* [Exercise aim]:
Everything in the data below should be restated word for word.

* [Exercise material]:
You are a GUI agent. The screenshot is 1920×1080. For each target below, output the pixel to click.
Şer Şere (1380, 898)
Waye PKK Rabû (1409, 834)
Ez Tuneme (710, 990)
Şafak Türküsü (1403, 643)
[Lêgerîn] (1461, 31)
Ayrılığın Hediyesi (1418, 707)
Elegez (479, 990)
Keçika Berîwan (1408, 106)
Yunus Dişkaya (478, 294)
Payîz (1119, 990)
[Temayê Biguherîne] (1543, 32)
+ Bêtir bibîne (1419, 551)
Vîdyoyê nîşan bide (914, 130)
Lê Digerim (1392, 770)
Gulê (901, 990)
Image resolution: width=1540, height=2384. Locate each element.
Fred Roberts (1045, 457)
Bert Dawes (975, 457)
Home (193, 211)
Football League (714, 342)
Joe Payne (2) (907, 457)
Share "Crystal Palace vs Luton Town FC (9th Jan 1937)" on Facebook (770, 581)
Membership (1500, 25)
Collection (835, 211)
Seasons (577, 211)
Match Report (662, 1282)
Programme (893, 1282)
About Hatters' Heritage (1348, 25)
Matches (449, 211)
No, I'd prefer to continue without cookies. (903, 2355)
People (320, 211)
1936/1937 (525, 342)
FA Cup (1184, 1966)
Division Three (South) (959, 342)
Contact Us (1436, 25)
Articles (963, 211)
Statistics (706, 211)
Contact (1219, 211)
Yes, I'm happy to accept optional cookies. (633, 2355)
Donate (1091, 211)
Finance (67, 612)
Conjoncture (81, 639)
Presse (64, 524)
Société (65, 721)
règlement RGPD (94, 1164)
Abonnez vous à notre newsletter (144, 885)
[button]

* [Expected output]:
You are a GUI agent. The screenshot is 1920×1080. For each target below, output the pixel to click.
Şer Şere (1380, 898)
Waye PKK Rabû (1409, 834)
Ez Tuneme (710, 990)
Şafak Türküsü (1403, 643)
[Lêgerîn] (1461, 31)
Ayrılığın Hediyesi (1418, 707)
Elegez (479, 990)
Keçika Berîwan (1408, 106)
Yunus Dişkaya (478, 294)
Payîz (1119, 990)
[Temayê Biguherîne] (1543, 32)
+ Bêtir bibîne (1419, 551)
Vîdyoyê nîşan bide (914, 130)
Lê Digerim (1392, 770)
Gulê (901, 990)
Image resolution: width=1540, height=2384. Locate each element.
Fred Roberts (1045, 457)
Bert Dawes (975, 457)
Home (193, 211)
Football League (714, 342)
Joe Payne (2) (907, 457)
Share "Crystal Palace vs Luton Town FC (9th Jan 1937)" on Facebook (770, 581)
Membership (1500, 25)
Collection (835, 211)
Seasons (577, 211)
Match Report (662, 1282)
Programme (893, 1282)
About Hatters' Heritage (1348, 25)
Matches (449, 211)
No, I'd prefer to continue without cookies. (903, 2355)
People (320, 211)
1936/1937 (525, 342)
FA Cup (1184, 1966)
Division Three (South) (959, 342)
Contact Us (1436, 25)
Articles (963, 211)
Statistics (706, 211)
Contact (1219, 211)
Yes, I'm happy to accept optional cookies. (633, 2355)
Donate (1091, 211)
Finance (67, 612)
Conjoncture (81, 639)
Presse (64, 524)
Société (65, 721)
règlement RGPD (94, 1164)
Abonnez vous à notre newsletter (144, 885)
[button]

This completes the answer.